Task prompt:
Among the entries below, tally the lines that include "computer", and give the number alone.

----- The input -----

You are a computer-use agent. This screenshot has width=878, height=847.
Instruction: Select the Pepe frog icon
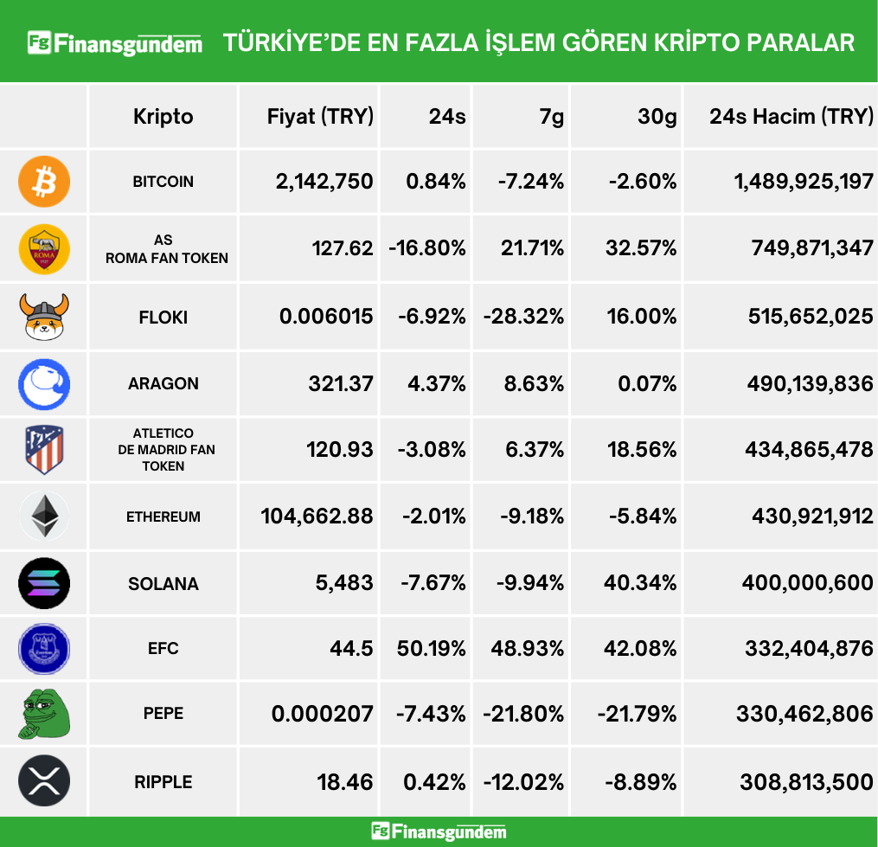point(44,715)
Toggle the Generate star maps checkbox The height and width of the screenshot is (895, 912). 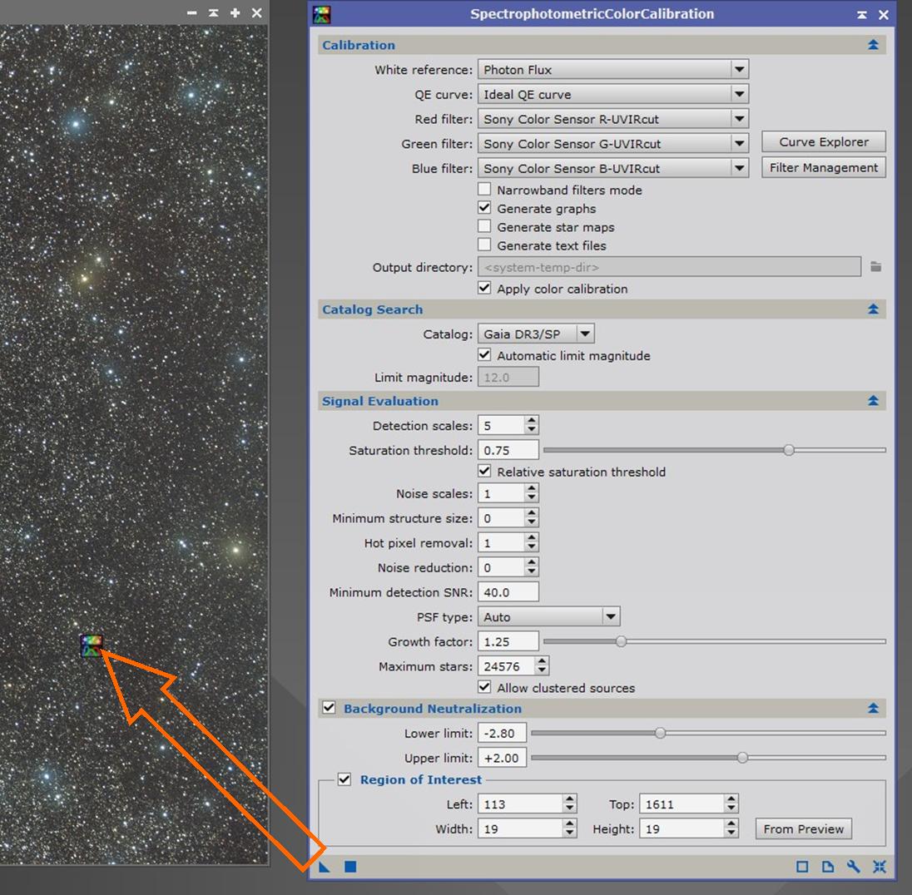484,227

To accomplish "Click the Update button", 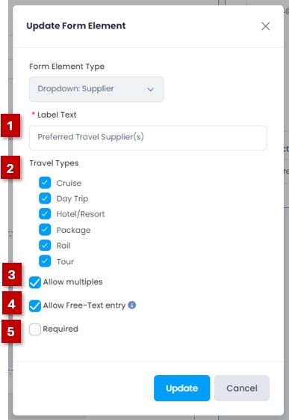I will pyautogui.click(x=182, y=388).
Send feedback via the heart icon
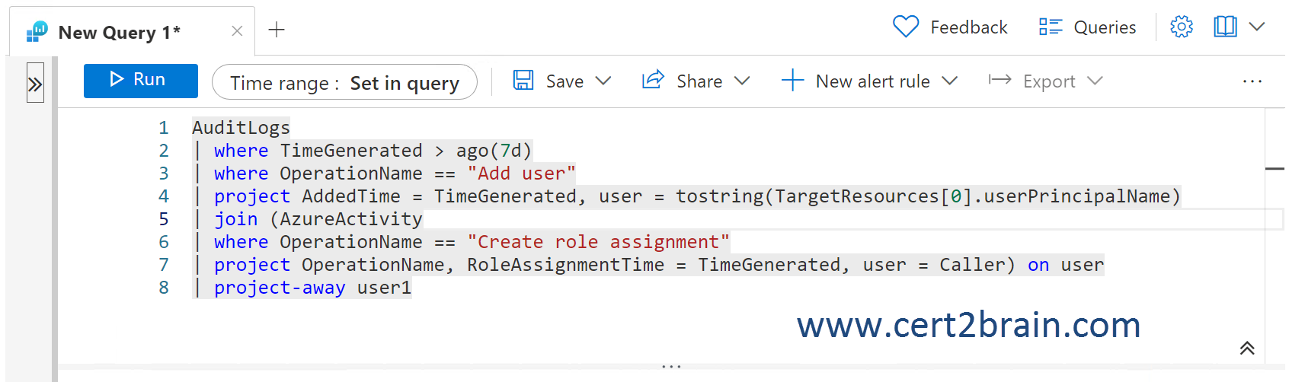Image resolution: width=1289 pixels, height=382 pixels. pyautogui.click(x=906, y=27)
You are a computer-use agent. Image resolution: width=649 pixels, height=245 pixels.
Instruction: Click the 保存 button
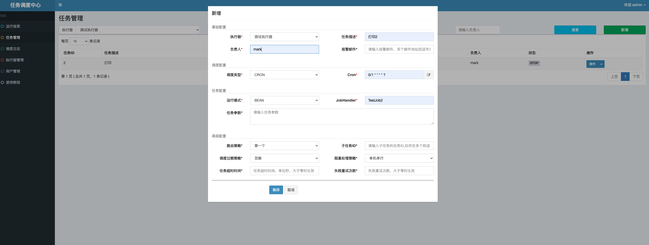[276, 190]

-----

Answer space:
2